Collected data:
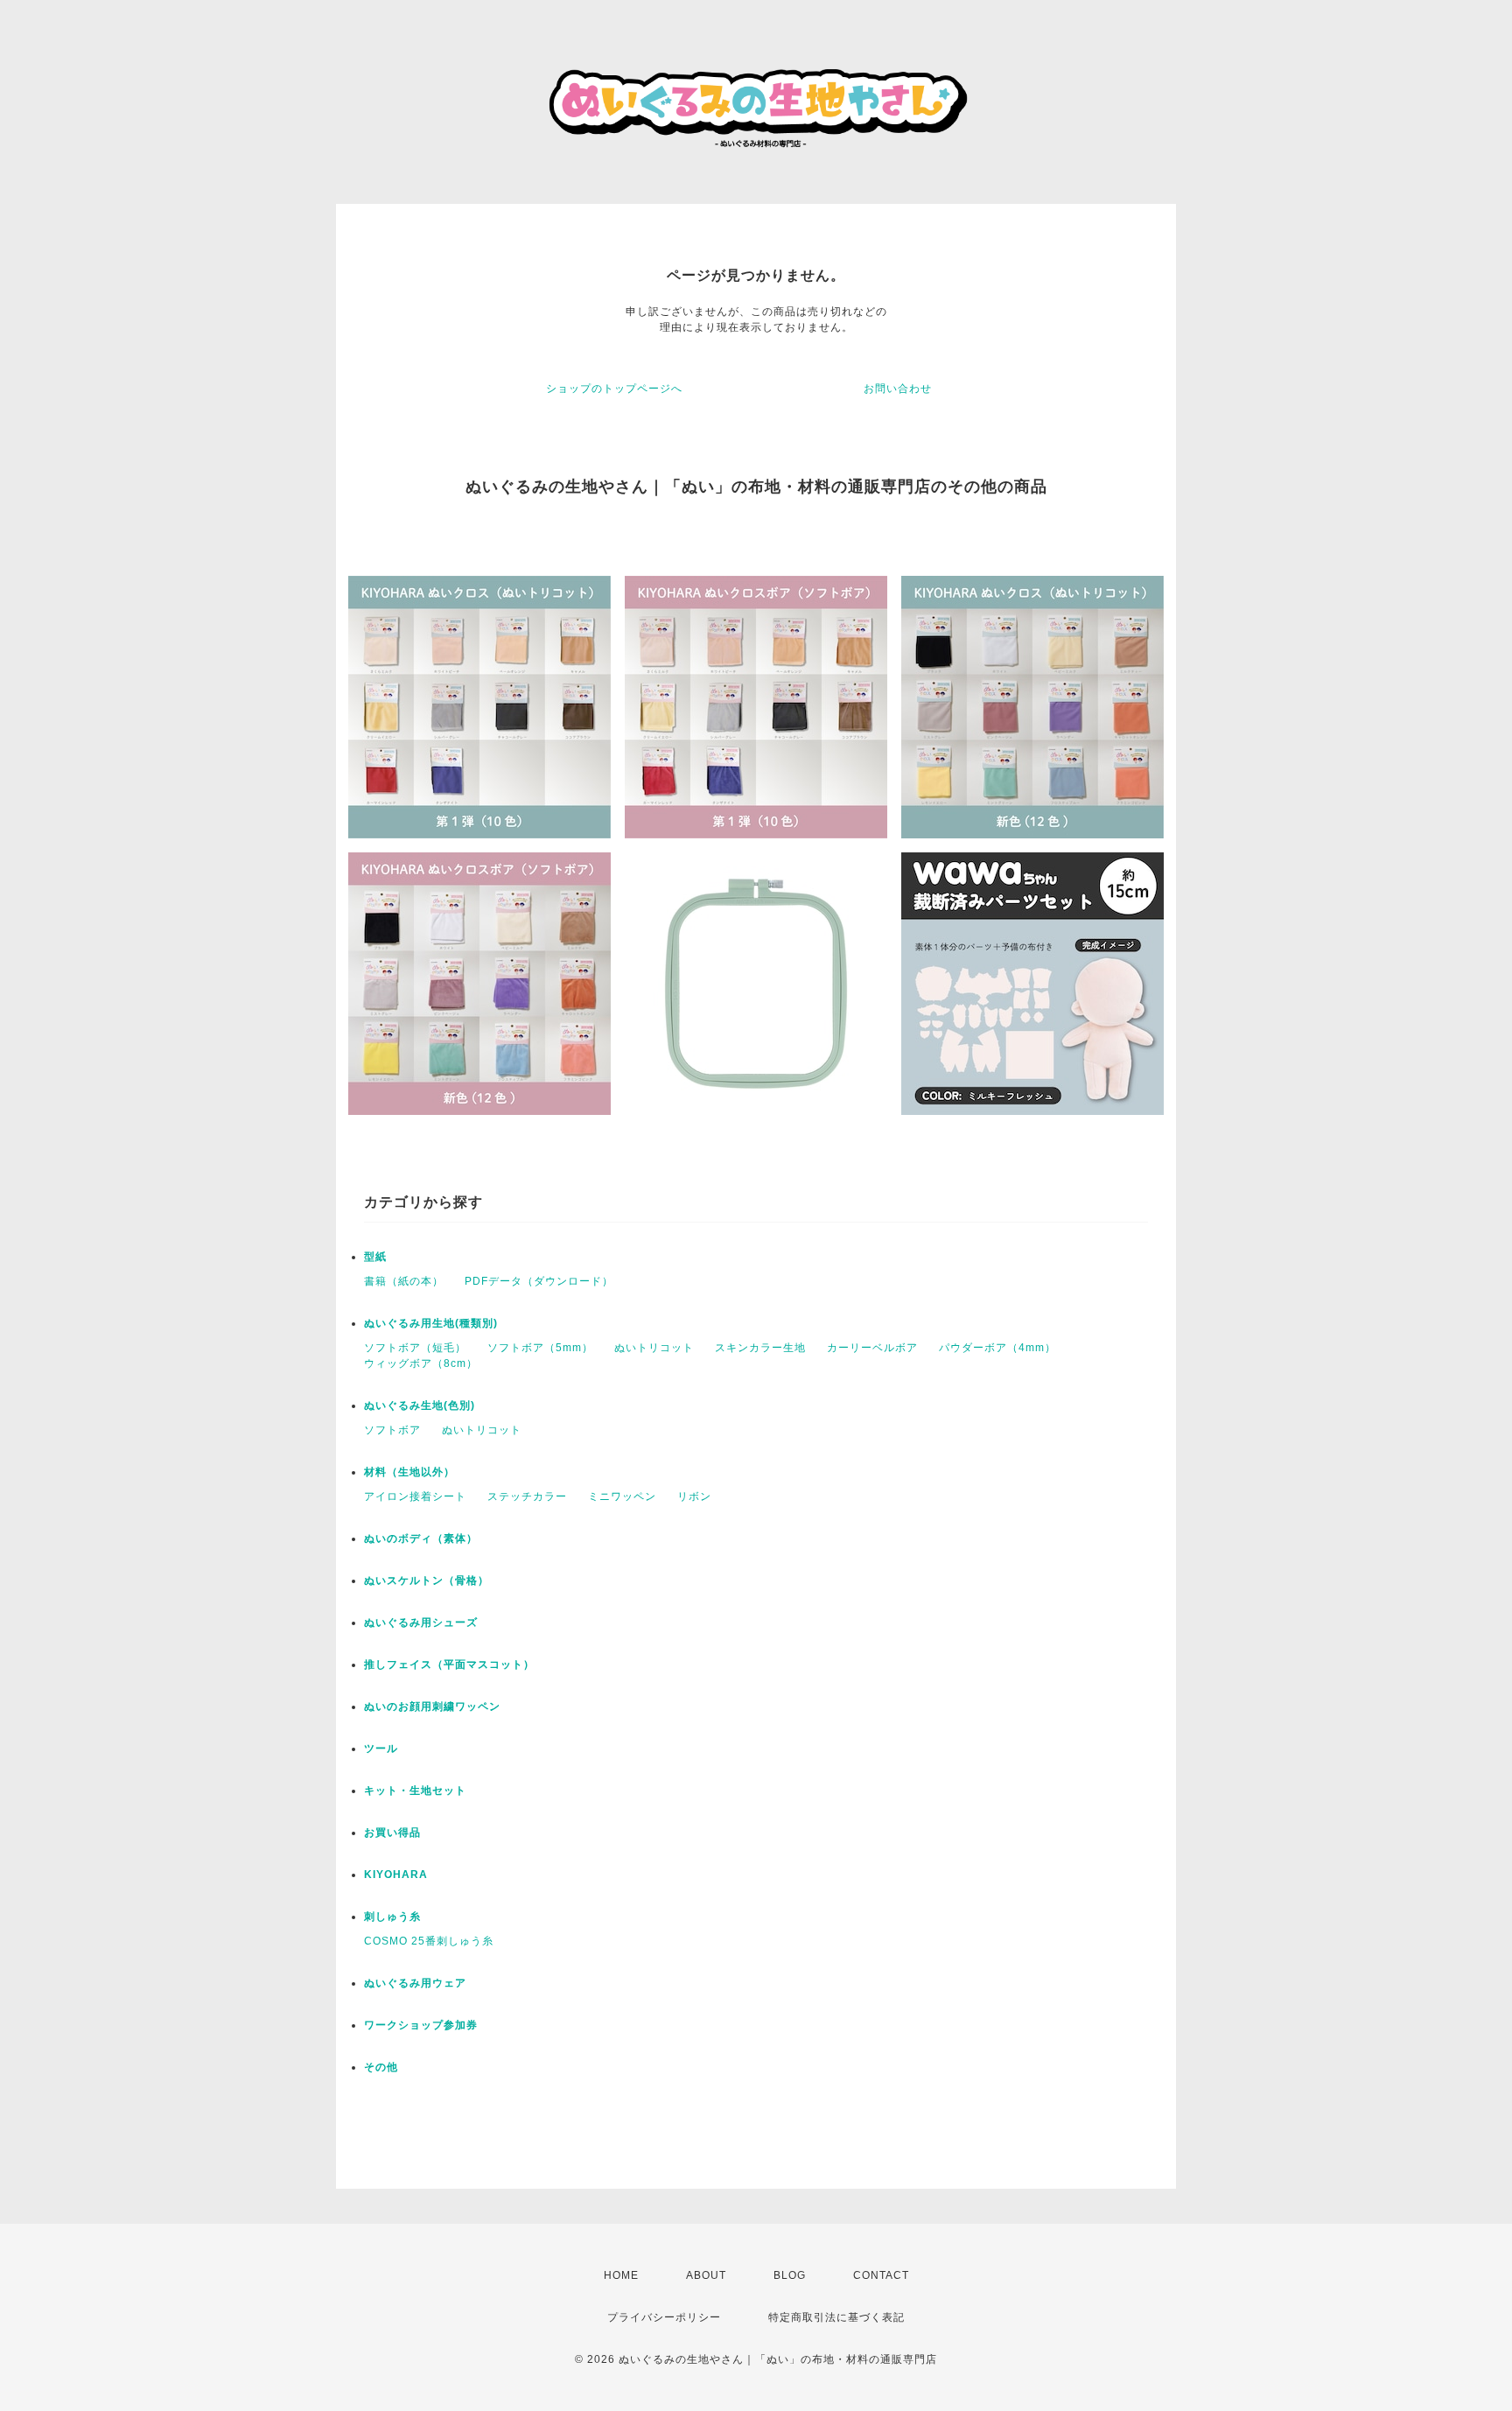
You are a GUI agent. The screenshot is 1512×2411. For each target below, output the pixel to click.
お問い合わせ (898, 388)
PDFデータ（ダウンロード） (539, 1281)
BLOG (790, 2275)
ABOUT (706, 2275)
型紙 (375, 1257)
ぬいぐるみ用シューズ (421, 1622)
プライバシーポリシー (664, 2317)
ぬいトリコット (654, 1348)
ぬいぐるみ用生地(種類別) (431, 1323)
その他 (381, 2067)
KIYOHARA (396, 1874)
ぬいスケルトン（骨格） (426, 1580)
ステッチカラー (527, 1496)
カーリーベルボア (872, 1348)
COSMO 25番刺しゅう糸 (429, 1941)
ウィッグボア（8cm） (421, 1363)
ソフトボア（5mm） (540, 1348)
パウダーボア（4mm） (997, 1348)
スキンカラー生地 (760, 1348)
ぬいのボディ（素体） (421, 1538)
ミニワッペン (622, 1496)
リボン (694, 1496)
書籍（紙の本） (404, 1281)
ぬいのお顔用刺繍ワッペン (432, 1706)
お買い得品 (392, 1832)
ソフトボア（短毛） (415, 1348)
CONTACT (881, 2275)
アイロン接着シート (415, 1496)
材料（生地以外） (409, 1472)
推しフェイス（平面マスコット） (449, 1664)
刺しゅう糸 (392, 1916)
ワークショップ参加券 (421, 2025)
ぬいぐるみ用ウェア (415, 1983)
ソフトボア (392, 1430)
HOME (621, 2275)
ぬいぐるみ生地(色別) (419, 1405)
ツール (381, 1748)
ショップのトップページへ (614, 388)
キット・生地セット (415, 1790)
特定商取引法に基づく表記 (836, 2317)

— What you will do —
Retype only the stretch of lines above starting at the one with "プライバシーポリシー (664, 2317)" and stopping at the one with "リボン (694, 1496)", exactly as written, with both kept.

— Response to the exercise —
プライバシーポリシー (664, 2317)
ぬいトリコット (654, 1348)
ぬいぐるみ用生地(種類別) (431, 1323)
その他 (381, 2067)
KIYOHARA (396, 1874)
ぬいスケルトン（骨格） (426, 1580)
ステッチカラー (527, 1496)
カーリーベルボア (872, 1348)
COSMO 25番刺しゅう糸 (429, 1941)
ウィッグボア（8cm） (421, 1363)
ソフトボア（5mm） (540, 1348)
パウダーボア（4mm） (997, 1348)
スキンカラー生地 (760, 1348)
ぬいのボディ（素体） (421, 1538)
ミニワッペン (622, 1496)
リボン (694, 1496)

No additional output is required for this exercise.